Alla luce di questi incoraggianti risultati, abbiamo pensato di estendere l’utilizzo dell’innesto di tessuto adiposo anche al trattamento di altre lesioni da Morfea, in particolare nei casi in cui è presente una limitazione funzionale, come ad esempio la limitazione della mobilità articolare.
Un intervento chirurgico, quindi…
Sì, ma in Day Hospital, ovvero senza ricovero. In sala operatoria si preleva dal paziente una piccola parte di tessuto adiposo dai fianchi, dall’addome o dalle cosce dei pazienti e, dopo averla centrifugata e trattata secondo il protocollo, viene immediatamente reinnestata per trattare la lesione selezionata. La procedura verrà poi ripetuta dopo tre mesi e in pazienti entreranno in un protocollo di follow up per un anno.
Quali sono le aspettative e che risultati state ottenendo?

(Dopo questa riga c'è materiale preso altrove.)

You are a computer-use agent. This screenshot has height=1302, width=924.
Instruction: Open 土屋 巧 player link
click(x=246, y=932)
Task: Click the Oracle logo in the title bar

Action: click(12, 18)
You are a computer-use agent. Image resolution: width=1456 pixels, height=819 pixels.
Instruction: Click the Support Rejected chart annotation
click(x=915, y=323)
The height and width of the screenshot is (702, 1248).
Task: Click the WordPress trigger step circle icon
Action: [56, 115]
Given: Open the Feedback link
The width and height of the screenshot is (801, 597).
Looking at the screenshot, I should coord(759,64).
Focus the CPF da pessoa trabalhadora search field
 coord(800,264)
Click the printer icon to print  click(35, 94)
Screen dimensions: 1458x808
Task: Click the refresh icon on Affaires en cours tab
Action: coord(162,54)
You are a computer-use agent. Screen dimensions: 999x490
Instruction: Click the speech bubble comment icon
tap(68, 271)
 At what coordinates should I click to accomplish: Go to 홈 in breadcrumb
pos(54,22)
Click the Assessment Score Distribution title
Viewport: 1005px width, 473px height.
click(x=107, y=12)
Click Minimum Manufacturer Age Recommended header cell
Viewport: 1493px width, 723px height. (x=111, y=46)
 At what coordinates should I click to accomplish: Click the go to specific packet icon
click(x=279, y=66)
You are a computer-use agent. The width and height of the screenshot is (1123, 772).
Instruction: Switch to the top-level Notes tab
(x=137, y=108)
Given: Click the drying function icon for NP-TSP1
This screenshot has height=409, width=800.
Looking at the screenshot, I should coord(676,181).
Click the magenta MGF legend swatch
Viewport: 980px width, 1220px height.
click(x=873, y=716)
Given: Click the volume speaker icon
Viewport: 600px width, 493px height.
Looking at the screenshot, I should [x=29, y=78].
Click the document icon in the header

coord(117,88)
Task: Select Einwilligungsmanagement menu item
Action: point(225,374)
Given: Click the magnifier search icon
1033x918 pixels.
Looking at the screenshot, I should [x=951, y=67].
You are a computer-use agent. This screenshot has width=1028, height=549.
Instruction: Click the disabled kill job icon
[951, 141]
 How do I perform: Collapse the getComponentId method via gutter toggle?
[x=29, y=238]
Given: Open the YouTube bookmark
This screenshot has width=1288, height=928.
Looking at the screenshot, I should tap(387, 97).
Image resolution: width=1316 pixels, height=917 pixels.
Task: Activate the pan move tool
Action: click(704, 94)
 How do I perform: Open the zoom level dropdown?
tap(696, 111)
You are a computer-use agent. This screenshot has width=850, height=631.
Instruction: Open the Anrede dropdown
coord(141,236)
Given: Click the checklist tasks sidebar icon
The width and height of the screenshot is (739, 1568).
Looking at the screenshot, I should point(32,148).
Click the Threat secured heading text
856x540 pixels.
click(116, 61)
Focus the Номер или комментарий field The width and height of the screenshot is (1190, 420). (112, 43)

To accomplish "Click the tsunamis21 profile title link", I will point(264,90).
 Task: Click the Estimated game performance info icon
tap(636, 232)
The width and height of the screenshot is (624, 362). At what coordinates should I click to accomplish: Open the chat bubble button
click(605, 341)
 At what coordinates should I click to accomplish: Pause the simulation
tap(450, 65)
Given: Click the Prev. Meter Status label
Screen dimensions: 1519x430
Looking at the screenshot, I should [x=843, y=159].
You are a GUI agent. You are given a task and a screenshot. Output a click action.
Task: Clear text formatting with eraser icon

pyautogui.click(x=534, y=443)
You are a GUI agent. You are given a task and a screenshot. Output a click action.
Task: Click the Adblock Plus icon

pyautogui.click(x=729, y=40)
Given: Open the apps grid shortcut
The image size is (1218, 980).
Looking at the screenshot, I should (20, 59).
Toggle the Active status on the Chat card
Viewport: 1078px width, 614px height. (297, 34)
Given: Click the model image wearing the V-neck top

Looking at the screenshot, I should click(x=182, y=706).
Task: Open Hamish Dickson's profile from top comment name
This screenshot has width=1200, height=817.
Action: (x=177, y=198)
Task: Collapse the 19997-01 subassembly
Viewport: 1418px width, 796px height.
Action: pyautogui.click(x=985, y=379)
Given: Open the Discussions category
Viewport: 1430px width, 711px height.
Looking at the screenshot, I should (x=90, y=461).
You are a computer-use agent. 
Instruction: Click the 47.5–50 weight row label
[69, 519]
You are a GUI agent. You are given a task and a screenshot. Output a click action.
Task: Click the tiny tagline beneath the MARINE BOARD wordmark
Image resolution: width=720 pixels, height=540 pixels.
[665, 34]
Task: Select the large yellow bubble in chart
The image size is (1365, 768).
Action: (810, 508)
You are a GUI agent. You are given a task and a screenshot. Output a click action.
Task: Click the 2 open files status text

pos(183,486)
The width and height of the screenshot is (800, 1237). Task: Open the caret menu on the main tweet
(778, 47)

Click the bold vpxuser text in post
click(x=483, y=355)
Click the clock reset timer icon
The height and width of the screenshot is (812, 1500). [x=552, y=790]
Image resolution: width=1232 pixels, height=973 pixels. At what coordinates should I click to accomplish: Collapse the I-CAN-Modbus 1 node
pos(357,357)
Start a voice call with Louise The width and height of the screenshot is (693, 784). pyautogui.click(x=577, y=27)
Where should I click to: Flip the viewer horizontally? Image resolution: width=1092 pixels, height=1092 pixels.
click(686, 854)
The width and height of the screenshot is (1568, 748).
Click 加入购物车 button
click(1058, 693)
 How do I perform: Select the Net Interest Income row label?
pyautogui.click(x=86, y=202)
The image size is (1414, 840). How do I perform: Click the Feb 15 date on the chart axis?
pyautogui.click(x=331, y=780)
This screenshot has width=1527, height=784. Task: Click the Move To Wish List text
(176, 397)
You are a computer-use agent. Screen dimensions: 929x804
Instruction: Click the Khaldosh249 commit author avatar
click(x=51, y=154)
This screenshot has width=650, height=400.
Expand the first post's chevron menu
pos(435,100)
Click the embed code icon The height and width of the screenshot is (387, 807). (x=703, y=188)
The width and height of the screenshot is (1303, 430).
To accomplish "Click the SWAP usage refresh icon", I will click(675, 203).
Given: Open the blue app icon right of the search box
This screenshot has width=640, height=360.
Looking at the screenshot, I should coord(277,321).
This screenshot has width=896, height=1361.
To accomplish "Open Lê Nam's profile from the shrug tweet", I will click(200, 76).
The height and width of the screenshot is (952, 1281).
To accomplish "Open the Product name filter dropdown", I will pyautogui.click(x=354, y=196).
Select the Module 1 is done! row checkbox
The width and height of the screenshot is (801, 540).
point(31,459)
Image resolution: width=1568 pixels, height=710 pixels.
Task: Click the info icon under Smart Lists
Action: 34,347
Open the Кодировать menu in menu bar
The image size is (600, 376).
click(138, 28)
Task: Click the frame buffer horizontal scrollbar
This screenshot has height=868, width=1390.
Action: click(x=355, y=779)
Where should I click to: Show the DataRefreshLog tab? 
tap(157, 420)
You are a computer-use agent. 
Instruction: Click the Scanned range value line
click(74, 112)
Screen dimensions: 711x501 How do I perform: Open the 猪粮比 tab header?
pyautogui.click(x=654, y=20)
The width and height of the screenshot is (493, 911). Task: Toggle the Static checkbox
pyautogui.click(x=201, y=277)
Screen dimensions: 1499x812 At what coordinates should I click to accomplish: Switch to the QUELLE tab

In primo luogo l’obiettivo è una riduzione della fibrosi. Questo significherebbe poter disporre di una nuova arma terapeutica contro una patologia che, benché non maligna, mina profondamente la qualità di vita di chi ne viene colpito. Secondariamente, ma non per importanza, la procedura chirurgica che effettuiamo ha lo scopo di migliorare la sintomatologia algica che i pazienti riferiscono essere correlata alla presenza della lesione, nonché l’intento di migliorare la mobilità articolare nel caso in cui tali lesioni si manifestino attorno a strutture quali caviglie, gomiti, ginocchia, mani e piedi.
Lo studio è condotto in collaborazione con la Dermatologia dell’IRCCS Policlinico di Milano (via Pace), l’IRCCS Policlinico San Donato e l’Istituto Orotpedico Galeazzi. I risultati sono sempre più incoraggianti e sovrapponibili a quelli della sclerodermia generalizzata con un’altissima soddisfazione per i pazienti, nonché per i chirurghi.